§ **Required action 1**:
List every actor named in the article on reactions to "Kick-Ass."
§ **Required action 2**:
Pick up the article on reactions to "Kick-Ass" after its last line and extend it.

§ **Document text**:
----

Beyond the film's aestheticand artistic merits, Ebert was especially troubled its violence, much of it coming at the hands of a potty-mouthed 11-year-old girl. In addition to slicing and dicing baddies, the character in question, Hit Girl (Chloe Grace Moretz), is beaten to within an inch of her life and shot in the chest by her father (Nicolas Cage) while wearing a bullet-proof vest.
"Shall I have feelings, or should I pretend to be cool? Will I seem hopelessly square if I find 'Kick-Ass' morally reprehensible and will I appear to have missed the point?," Ebert wrote in his one-star review this week.
Oh Roger, lighten up, say TheWrap's Leah Rozen, and other mainstream reviewers like Rolling Stone's Peter Travers, the Washington Post's Ann Hornaday and Fanboy icon Harry Knowles.
But Ebert's criticism seems to have resonated with some people, as well as irked the film's star Christopher Mintz-Plasse. Mintz-Plasse took to Twitter to tell the Chicago reviewer "It just isn't your kind of flick good sir. Don't worry about what other Chicago reviewers think. Get passed (sic) it ... I got passed (sic) your review."
Of course, in announcing so publicly that he had gotten over Ebert's criticism, Mintz-Plasse essentially proved the opposite.
In the midst of all the fury, TheWrap takes a look at some of the reactions to "Kick-Ass" and the Ebert controversy sprouting up across Twitter and throughout the mainstream media.
The "It's Awful, It's Reprehensible" Camp
"I started hating this movie around the midpoint. And while Hit Girl's single usage of a c-word more commonly heard in Britain than in America has generated some controversy, the more pressing issue is how stupidly relentless the gore is, from beginning to end." -- Michael Philips, The Chicago Tribune
"Yeah, it does bother me that Moretz's character, Hit Girl, and her fellow amateur superheroes rack up a body count in the high dozens." -- Dana Stevens, Slate
"We never thought that we would say this about a movie: but Kick-Ass is too violent." -- Sci-Fi Movie Page.
@frontierwoman: If I want to see 11 year olds swearing, shootin & stabbin people I'll nip over the road to the other council estate, thanx. Sheesh #Kick-Ass
@paulidin: I'm glad Ebert said it. I lose nerd cred but the Kick-Ass comic and movie both horrify me. I "get" it, but don't like it.

----

§ **Record set**:
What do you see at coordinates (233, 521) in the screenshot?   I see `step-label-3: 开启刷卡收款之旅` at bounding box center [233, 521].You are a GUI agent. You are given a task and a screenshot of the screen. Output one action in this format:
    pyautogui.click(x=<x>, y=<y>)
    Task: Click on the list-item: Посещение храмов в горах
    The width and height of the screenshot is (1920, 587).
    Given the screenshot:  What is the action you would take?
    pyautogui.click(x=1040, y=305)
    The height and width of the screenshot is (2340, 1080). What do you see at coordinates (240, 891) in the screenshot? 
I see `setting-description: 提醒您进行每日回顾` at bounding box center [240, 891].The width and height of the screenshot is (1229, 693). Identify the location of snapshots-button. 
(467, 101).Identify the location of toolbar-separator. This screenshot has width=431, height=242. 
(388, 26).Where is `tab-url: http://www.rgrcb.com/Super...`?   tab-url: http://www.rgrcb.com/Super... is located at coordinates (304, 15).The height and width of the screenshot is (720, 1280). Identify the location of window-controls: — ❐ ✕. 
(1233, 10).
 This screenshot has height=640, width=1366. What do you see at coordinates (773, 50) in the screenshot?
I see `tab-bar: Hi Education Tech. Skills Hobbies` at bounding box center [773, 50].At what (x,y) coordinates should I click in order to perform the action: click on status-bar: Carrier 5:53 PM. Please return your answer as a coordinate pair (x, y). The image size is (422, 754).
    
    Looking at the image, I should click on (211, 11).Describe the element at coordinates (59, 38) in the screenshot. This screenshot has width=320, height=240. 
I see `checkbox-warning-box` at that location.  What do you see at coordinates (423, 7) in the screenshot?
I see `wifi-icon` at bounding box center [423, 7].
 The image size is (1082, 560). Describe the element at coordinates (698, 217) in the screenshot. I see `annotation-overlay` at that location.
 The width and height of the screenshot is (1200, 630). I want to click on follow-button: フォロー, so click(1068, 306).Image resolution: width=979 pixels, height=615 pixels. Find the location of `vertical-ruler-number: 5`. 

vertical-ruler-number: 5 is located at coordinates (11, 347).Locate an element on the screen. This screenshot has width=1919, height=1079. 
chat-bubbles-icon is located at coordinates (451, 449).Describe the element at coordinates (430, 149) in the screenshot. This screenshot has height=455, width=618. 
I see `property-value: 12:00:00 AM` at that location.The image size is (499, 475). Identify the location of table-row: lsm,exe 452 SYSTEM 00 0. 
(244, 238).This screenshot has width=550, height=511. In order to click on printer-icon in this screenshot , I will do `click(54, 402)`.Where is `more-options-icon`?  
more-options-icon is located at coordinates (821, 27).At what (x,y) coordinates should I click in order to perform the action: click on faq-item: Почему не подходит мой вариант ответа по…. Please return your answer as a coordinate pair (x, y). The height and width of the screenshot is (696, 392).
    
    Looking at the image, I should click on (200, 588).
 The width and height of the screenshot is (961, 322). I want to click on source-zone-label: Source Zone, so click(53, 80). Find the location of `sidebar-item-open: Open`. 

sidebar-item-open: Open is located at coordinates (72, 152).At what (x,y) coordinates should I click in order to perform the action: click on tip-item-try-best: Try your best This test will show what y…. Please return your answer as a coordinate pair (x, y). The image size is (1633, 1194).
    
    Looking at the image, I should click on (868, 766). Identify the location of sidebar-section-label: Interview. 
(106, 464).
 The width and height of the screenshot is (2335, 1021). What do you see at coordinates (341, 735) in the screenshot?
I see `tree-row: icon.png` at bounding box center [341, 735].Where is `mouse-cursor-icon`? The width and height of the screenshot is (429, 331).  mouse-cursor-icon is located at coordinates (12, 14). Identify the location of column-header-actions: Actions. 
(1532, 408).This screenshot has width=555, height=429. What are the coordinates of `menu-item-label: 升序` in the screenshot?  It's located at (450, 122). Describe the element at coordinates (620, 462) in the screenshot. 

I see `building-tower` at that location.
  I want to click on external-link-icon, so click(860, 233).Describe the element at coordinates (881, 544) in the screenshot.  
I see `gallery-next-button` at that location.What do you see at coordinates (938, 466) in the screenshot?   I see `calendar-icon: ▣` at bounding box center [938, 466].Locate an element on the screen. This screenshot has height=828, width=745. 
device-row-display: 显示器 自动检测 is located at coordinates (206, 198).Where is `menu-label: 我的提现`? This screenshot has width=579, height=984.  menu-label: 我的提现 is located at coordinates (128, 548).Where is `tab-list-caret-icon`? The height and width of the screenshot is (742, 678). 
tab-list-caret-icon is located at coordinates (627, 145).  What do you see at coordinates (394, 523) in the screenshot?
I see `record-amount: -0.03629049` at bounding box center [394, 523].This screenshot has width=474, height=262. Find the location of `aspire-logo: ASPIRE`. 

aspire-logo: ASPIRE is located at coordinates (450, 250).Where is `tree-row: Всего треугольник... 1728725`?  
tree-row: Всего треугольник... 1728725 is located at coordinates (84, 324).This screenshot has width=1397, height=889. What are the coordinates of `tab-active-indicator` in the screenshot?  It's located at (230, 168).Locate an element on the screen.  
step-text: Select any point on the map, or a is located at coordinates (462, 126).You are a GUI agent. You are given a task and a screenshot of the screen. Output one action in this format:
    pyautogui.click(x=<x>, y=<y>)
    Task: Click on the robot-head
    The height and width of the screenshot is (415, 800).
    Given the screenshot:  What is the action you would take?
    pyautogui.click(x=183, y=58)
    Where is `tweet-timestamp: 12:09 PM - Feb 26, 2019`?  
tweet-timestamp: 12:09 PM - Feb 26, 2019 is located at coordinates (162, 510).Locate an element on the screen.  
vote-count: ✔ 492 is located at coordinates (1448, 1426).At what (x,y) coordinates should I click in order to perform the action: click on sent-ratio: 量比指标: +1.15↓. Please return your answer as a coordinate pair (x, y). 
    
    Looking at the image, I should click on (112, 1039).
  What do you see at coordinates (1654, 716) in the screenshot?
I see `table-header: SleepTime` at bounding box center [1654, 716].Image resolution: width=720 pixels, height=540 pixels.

----

§ **Reply 1**:
- Chloe Grace Moretz
- Nicolas Cage
- Christopher Mintz-Plasse

§ **Reply 2**:
The "It's Fun, It's Only a Movie" Gang
"Would I want to see an 11-year kid, male or female, whacking folk in real life? Of course not.
But Hit Girl and 'Kick-Ass' are so removed from reality that a viewer can appreciate the character for the clever conceit that it is. The critics need to chill." -- Leah Rozen, TheWrap.com
"I have to say it is a little sad to see [Ebert] go the route you did in your KICK ASS review. And don't worry, while I suppose you'll never really just get KICK-ASS ... You're no square in my book. But you may be in danger of being a 'grown up'." -- Harry Knowles, Ain't It Cool News
"Although Chloe Grace Moretz's foul-mouthed portrayal of the plucky Mindy has already drawn fire in the blogosphere, Mindy's self-reliance and confidence result in a weirdly reassuring portrait of a young girl who's able to defend herself." -- Ann Hornaday, The Washington Post
"Ever since audiences got a pervy taste of Kick-Ass at July's Comic-Con, tight-asses have been nervously clenching ... the movie belongs to Moretz, whose sensational performance will be talked about for years." -- Peter Travers, Rolling Stone.
@ndyKing40: Holy crap was kick-ass fantastic. Violence, vulgarity and superheroes
@jjmelo : Best movie of 2010 #kickass #kick-ass. It really did kick ass!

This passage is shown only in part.